▶ Предложенный отрывок:
━━━━
Владимир ЮРОВСКИЙ: играю только ту музыку, которую считаю в данный момент абсолютно необходимой для себя


1Рубрика | Люди искусства

Текст | Анна АВДЕЕВА

Фото | Александр ДАНИЛЮШИН, Роман ГОНЧАРОВ

Владимир Юровский — дирижер, имя которого наверняка войдет в историю музыки. Потому что это не просто человек высокого профессионализма, но и настоящей, жадной любви к музыке. Широчайшего кругозора. Человек, который с одинаковым вдохновением и мастерством исполняет как симфонические, так и оперные партитуры.

Юровский — главный дирижер оркестра Лондонской филармонии, музыкальный директор Глайндборнского оперного фестиваля, художественный руководитель Государственного академического симфонического оркестра России им. Е.Ф. Светланова. В конце января он приехал в Москву, чтобы провести с главным оркестром страны два концерта. Оба они были посвящены личности Александра Цемлинского и его Лирической симфонии: в одном концерте она исполнялась со Вторым фортепианным концертом Иоганнеса Брамса, а в другом — с Двадцать пятой симфонией Моцарта и «Метаморфозами» Рихарда Штрауса.

— Владимир, почему именно Цемлинский?

— Во-первых, Цемлинского я люблю уже очень давно. Меня с ним столкнула моя музыкальная деятельность лет 12 назад. В Берлине мне предложили осуществить постановку двух его опер по Оскару Уайльду: «Флорентийская трагедия» и «Карлик» (по сказке «День рождения Инфанты»). Тогда я перелопатил почти всего Цемлинского, который был доступен мне, просто для того, чтобы ознакомиться с ним, и влюбился в этого автора совершенно по уши.
━━━━
▶ Список заданий:
1: Какие две оперы Цемлинского Юровскому предложили поставить в Берлине, согласно интервью с Владимиром Юровским?
2: Продолжите интервью с Владимиром Юровским после последнего приведенного предложения.

▶ Исходные данные:
━━━━
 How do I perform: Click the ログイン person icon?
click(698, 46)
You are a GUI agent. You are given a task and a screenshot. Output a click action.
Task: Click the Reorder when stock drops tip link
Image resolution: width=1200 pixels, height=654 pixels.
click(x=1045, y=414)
━━━━
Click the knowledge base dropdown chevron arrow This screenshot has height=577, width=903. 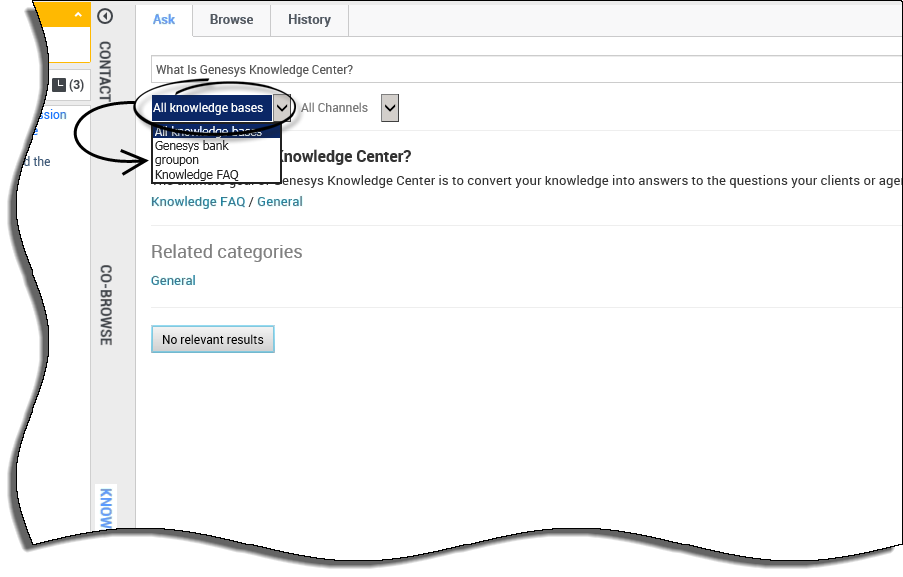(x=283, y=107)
━━━━
▶ Ответы к заданиям:
1: «Флорентийская трагедия» и «Карлик».

2:
Тогда же помимо этих двух опер я исполнил симфоническую поэму «Русалочка», которая служила драматическим началом его композиторской карьеры. Потом я сыграл Лирическую симфонию, играл песни на стихи Метерлинка, симфониетту, псалмы для хора с оркестром. В общем, кроме ранней кантаты «Похороны весны» и Симфонических песнопений, практически все, что осталось от Цемлинского, я сыграл. Несколько опер, правда, пока еще не осуществленные. Кстати, «Карлика» я должен был делать в Москве в 2010 году. Но тогда я заболел и не приехал.

Почему я этого автора люблю? Он плоть от плоти этой австро-немецкой традиции, с которой меня связывает уже полжизни.

И Малер для меня всегда был любимым автором. Но меня как-то изначально поразило, что это автор, близкий к Малеру, но на Малера не похожий. И я не согласен с теми людьми, которые говорят об их похожести.

Они не похожи. Совсем. Хотя Цемлинский сам отдавал себе отчет в том, что Лирическую симфонию он писал по следам малеровской «Песни о Земле».

2А еще Цемлинский был учителем знаменитого Эриха Вольфганга Корнгольда. Тот, как и Цемлинский, уехал в Америку. Правда, Цемлинский после того, как уехал, через два года умер в нищете. А Корнгольд стал самым популярным голливудским композитором. И получается, что эта странная стилистика Цемлинского, которая где-то между Брамсом, Малером, Шёнбергом и опереттой, породила практически всю киномузыку ХХ века.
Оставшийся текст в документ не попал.